Un monument diplomatique contemporain qui se distingue par son intelligence urbaine, la clarté de sa programmation et une enveloppe architecturale unificatrice.
Valeur ajoutée
Présentation du projet
En 2012, ADPI a remporté le premier prix du concours pour le nouveau bâtiment de la délégation de la Commission européenne à Tokyo. Conçu pour la Commission européenne, le projet comprenait les études, la conception et la supervision d'un grand complexe diplomatique regroupant des bureaux administratifs, des logements pour les représentants européens, des espaces de représentation diplomatique, des parkings et des jardins paysagers.
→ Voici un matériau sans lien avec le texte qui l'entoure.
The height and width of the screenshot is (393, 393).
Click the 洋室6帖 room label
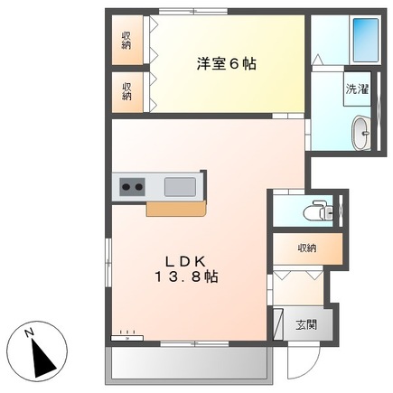point(226,64)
Mabel Miranda a agi en tant qu'architecte en chef, avec l'autorisation d'ADPI, sur un projet d'une importance institutionnelle, urbaine et symbolique considérable.
Défi majeur
Le projet répondait à un cahier des charges extrêmement complexe, combinant de multiples fonctions assorties d’exigences spécifiques en matière de sécurité, de confidentialité et d’image, le tout dans un contexte urbain dense. Le défi consistait à créer une identité architecturale cohérente, capable d’harmoniser ces programmes variés, tout en garantissant une circulation fluide, une forte intégration urbaine et une image à la fois solennelle et contemporaine pour la présence de l’Union européenne au Japon.
Notre approche
Le projet lauréat s'appuyait sur une stratégie d'insertion urbaine claire, qui tenait soigneusement compte de l'échelle, de l'alignement et de la présence au sein du tissu urbain environnant. La complexité fonctionnelle a été résolue grâce à une organisation spatiale rationnelle qui séparait clairement les zones publiques, diplomatiques, résidentielles et de services, tout en préservant une cohérence interne. Une enveloppe continue en cuivre recouvrait le bâtiment, jouant à la fois un rôle d'élément unificateur architectural et d'élément symbolique : sa matérialité offrait durabilité, élégance et une identité distinctive qui évolue au fil du temps grâce à la patine.